'''

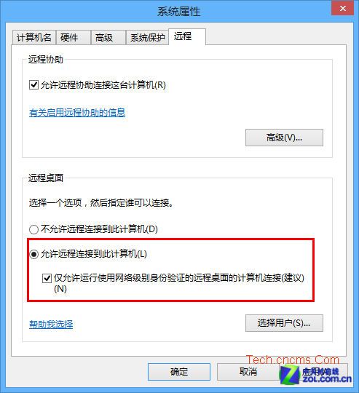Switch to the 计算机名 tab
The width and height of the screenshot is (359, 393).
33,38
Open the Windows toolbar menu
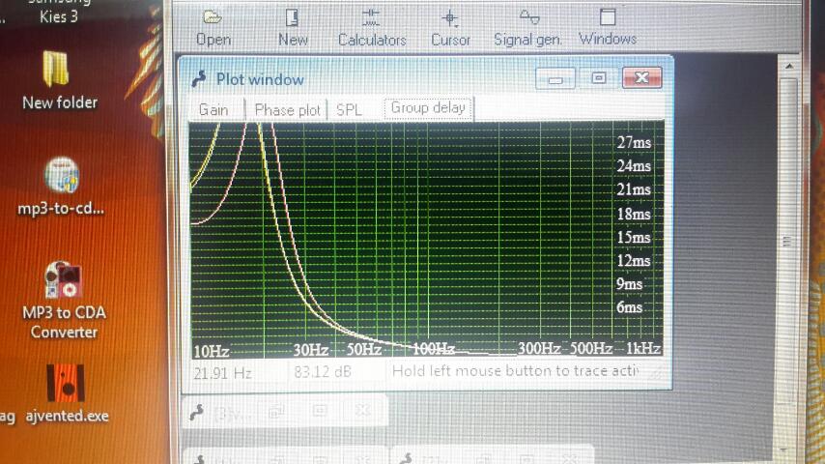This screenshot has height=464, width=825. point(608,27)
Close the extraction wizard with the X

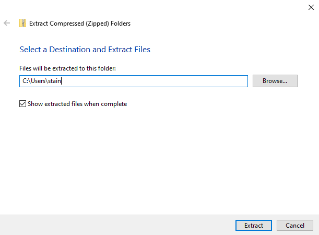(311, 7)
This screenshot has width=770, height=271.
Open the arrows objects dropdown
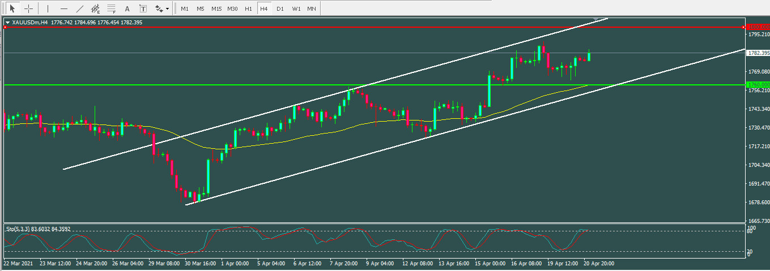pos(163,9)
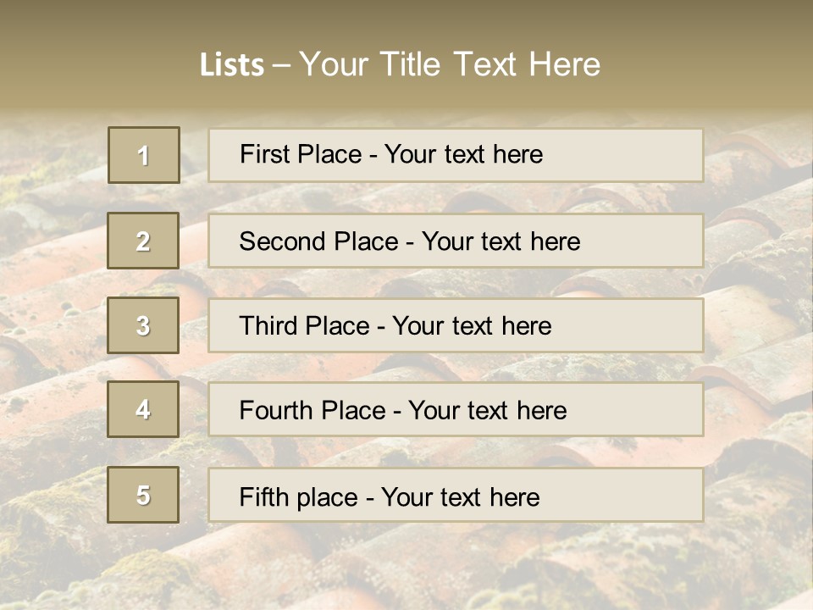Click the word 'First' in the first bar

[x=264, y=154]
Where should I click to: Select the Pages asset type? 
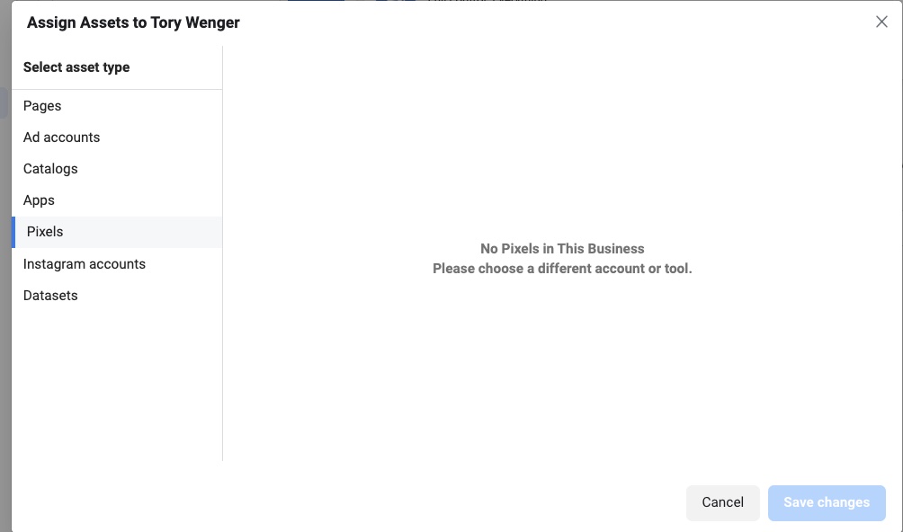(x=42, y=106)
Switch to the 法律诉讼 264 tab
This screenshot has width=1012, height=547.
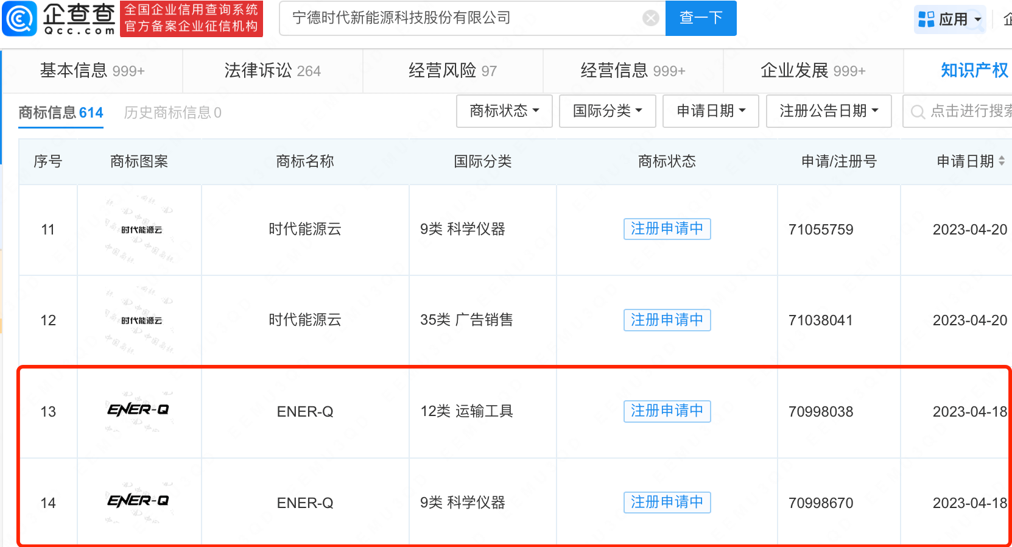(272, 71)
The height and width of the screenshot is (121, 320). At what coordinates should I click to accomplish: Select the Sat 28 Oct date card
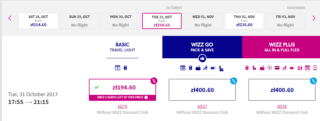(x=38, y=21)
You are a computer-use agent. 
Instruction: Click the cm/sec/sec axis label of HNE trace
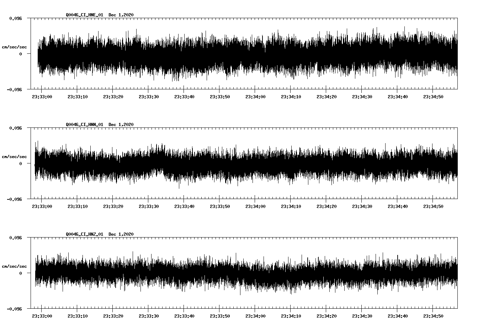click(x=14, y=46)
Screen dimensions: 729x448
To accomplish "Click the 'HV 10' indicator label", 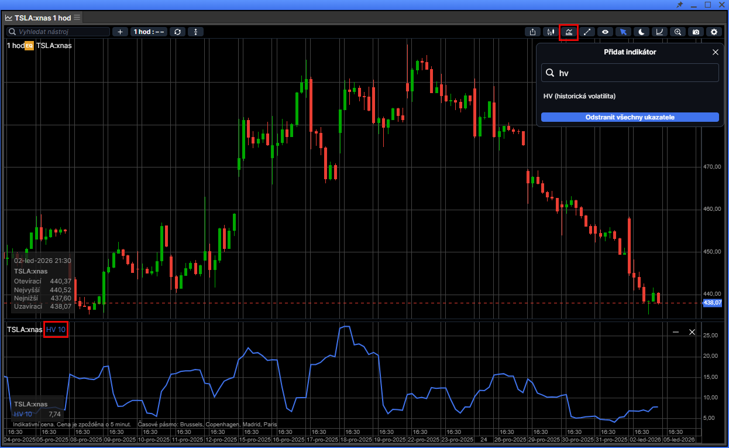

'''

Everything from the line containing "Open the Windows toolbar menu" to the final line of the listing above, both ends included, should be transcribed word for word, except for the pictures.

RESULT BELOW |
Open the Windows toolbar menu
This screenshot has height=464, width=825. point(608,27)
Close the extraction wizard with the X

(311, 7)
This screenshot has width=770, height=271.
Open the arrows objects dropdown
pos(163,9)
Click the word 'First' in the first bar

[x=264, y=154]
Where should I click to: Select the Pages asset type? 
(x=42, y=106)
Switch to the 法律诉讼 264 tab
This screenshot has width=1012, height=547.
(272, 71)
The height and width of the screenshot is (121, 320). At what coordinates should I click to accomplish: Select the Sat 28 Oct date card
(x=38, y=21)
You are a computer-use agent. 
Instruction: Click the cm/sec/sec axis label of HNE trace
click(x=14, y=46)
Screen dimensions: 729x448
To accomplish "Click the 'HV 10' indicator label", 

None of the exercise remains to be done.